Rust’s Foreign Function Interface (FFI) allows Rust code to interact with code written in other programming languages, such as C. In this article, we will explore Rust’s FFI capabilities by building a program that interfaces with a C library using Rust’s FFI. Specifically, we will use Rust to call a C library function that computes the sum of two integers.
Let’s start by creating a new Rust project using the cargo tool. Open a terminal window and run the following command:
cargo new ffi
This will create a new Rust project called ffi in a directory with the same name. Next, we will create a C source file called sum.c that defines a function that computes the sum of two integers. Here’s what sum.c should look like:
#include <stdio.h>
int sum(int x, int y) {
return x + y;
}
This code defines a simple function called sum that takes two integer arguments and returns their sum. We will use Rust to call this function using FFI.
Next, we need to create a Rust source file that will use FFI to call the sum function. Create a new file called src/main.rs and add the following code:
use std::os::raw::c_int;
use std::ffi::CString;
#[link(name = "sum")]
extern "C" {
fn sum(x: c_int, y: c_int) -> c_int;
}
fn main() {
let x = 1;
let y = 2;
let result = unsafe { sum(x, y) };
println!("The sum of {} and {} is {}.", x, y, result);
}
Let’s go over this code and explain how Rust’s FFI capabilities work.
The use statements at the beginning of the file import the c_int type from the std::os::raw module and the CString type from the std::ffi module. The c_int type is used to represent C int types in Rust, and the CString type is used to create null-terminated C-style strings from Rust strings.
Next, we use the #[link] attribute to link to the sum C library. The name argument specifies the name of the library, which is sum in this case. The extern “C” block declares the sum function as an external C function that takes two c_int arguments and returns a c_int result.
Inside the main function, we define two variables x and y that represent the integers to be added. We then call the sum function using the unsafe keyword, which is required when calling external functions using FFI. The result of the function call is stored in the result variable.

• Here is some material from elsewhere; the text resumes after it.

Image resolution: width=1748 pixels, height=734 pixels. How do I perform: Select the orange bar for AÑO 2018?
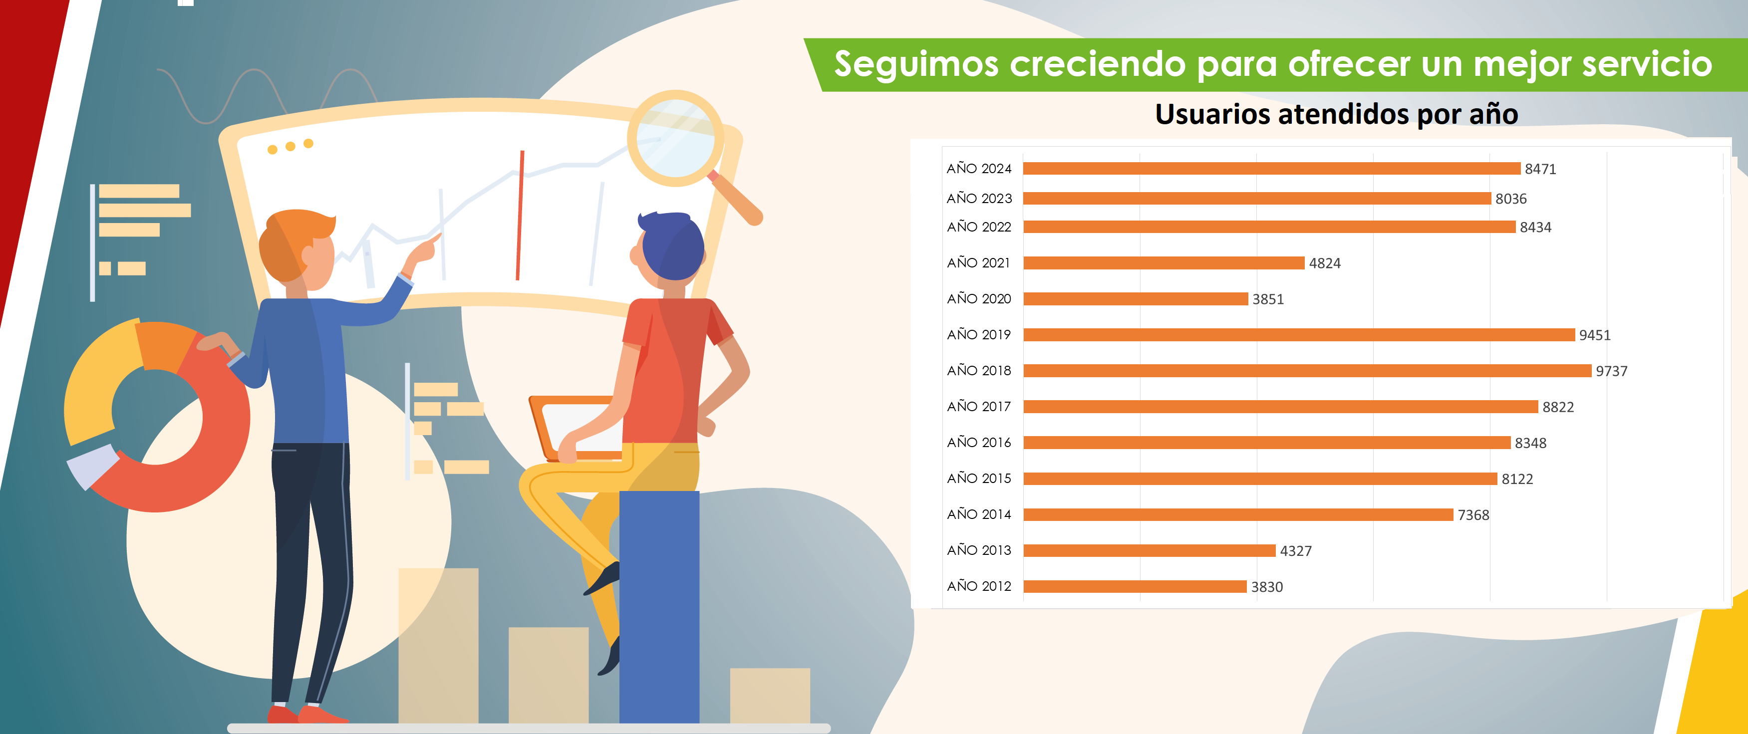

Finally, we use the println! macro to print the result of the computation.
To compile and run the program, we need to first compile the sum.c file into a shared library that can be linked to by Rust. Open a terminal window and run the following commands:
gcc -c -fPIC sum.c
gcc -shared -o libsum.so sum.o
The first command compiles sum.c into an object file (sum.o) with position-independent code (-fPIC). The second command links the object file into a shared library (libsum.so) that can be used by Rust.
Next, we can build and run the Rust program using the cargo tool. Open a terminal window and run the following commands:
cargo build
cargo run
The output of the program should be:
The sum of 1 and 2 is 3.
This demonstrates how Rust can use FFI to call a C library function.
Now let’s examine the code in more detail.
The #[link] attribute is used to link to a C library. In this case, we link to the sum library, which is defined in the sum.c file. The extern “C” block declares the sum function as an external C function that takes two c_int arguments and returns a c_int result. The c_int type is defined in the std::os::raw module and represents a C int type.
The main function defines two integer variables x and y. The unsafe keyword is used to call the sum function, which is an external C function. The result of the function call is stored in the result variable.
It’s important to note that the unsafe keyword is used because FFI involves calling code that is outside the control of the Rust compiler. This means that the Rust compiler cannot ensure the safety of the code at compile time, so it requires the programmer to explicitly mark FFI calls as unsafe.
The CString type is used to create a null-terminated C-style string from a Rust string. This is necessary because C functions often expect null-terminated strings as arguments.
Overall, Rust’s FFI capabilities provide a powerful way to interface with C and other programming languages. By using FFI, Rust programs can leverage existing C libraries and take advantage of the performance benefits of low-level languages. While FFI requires the use of unsafe code, Rust’s strong type system and memory safety guarantees help to minimize the risk of bugs and security vulnerabilities.